Over the weekend, more cases of coronavirus were reported in Italy, Iran and South Korea. First cases were also confirmed in Kuwait, Bahrain, and Afghanistan.

“Against this backdrop and with the ongoing uncertainty over the direction of stocks and other risk assets, multi-asset portfolios might be favoured by global investors, given that they offer diversification of risk as well as of return, Green said. 

“Global markets are at high valuations and the impact of the coronavirus on profits appears largely underestimated,” he added.

However, Green said it was likely that markets will rebound quickly following Monday’s slides.

“This is because many investors remain complacent about the far-reaching impact of coronavirus, which is continuing to spread – and a faster pace. This will inevitably hit financial markets and investors’ complacency leaves many wide open to nasty surprises.”

Major global companies, he said, especially those with heavy exposure to the Chinese economy, were lowering profit guidance due to the outbreak.
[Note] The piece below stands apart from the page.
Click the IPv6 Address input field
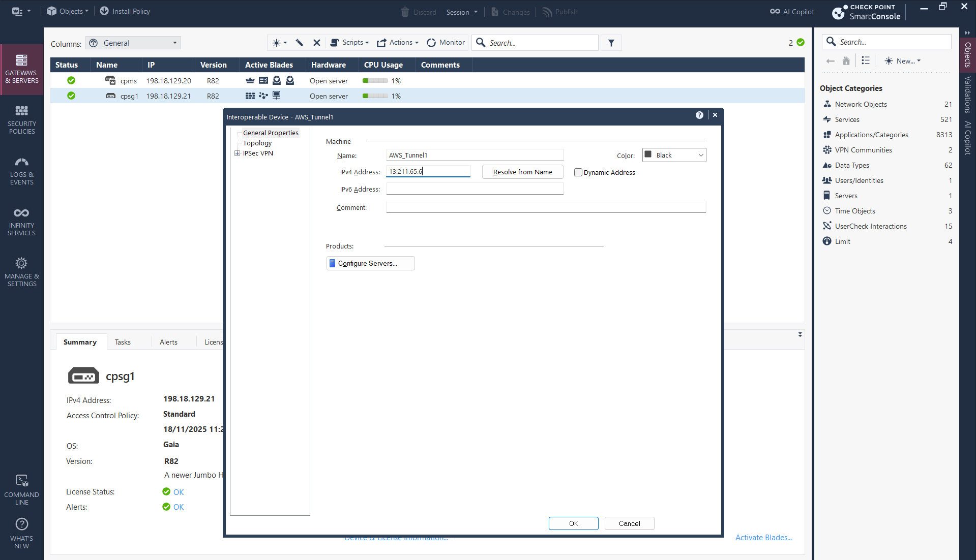This screenshot has height=560, width=976. click(x=475, y=189)
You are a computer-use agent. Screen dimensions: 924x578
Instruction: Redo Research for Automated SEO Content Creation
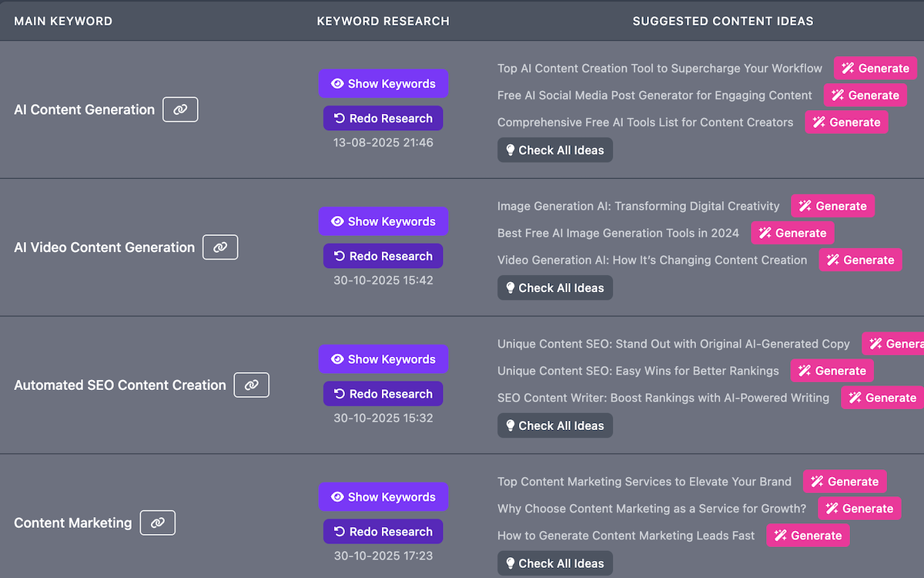[383, 394]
This will have a knock-on effect across international supply chains and throughout economies. 

Rupert Thompson, chief investment officer at UK wealth manager Kingswood, said: “The disruption caused by the virus will hit economic activity significantly in the first quarter, with global growth very likely to grind to a halt. But we continue to believe that the outbreak is likely to follow the path of previous such health scares with growth rebounding in the second and third quarters.

“Our confidence on this front is increased as monetary policy will be relaxed, if necessary, to limit the damage. Indeed, the Chinese authorities have been doing exactly that.”

Until Friday, said Thompson, global markets were hovering around their January highs. But markets fell back about 1% or so and the UK and European markets are now down more than 3% this morning (Monday, 24th).

“The recent spread of the virus outside of China, with Korea and Italy both now imposing quite radical containment measures, has spooked equity markets. It has also fuelled further gains in safe havens such as gold and US Treasuries,” Thompson said.

While cases outside China are “rising fast, which is undoubtedly worrisome, one should not lose sight of the fact that they are still below 2500. This is dwarfed by the 77,000 cases in China, where the latest news has actually been very reassuring”.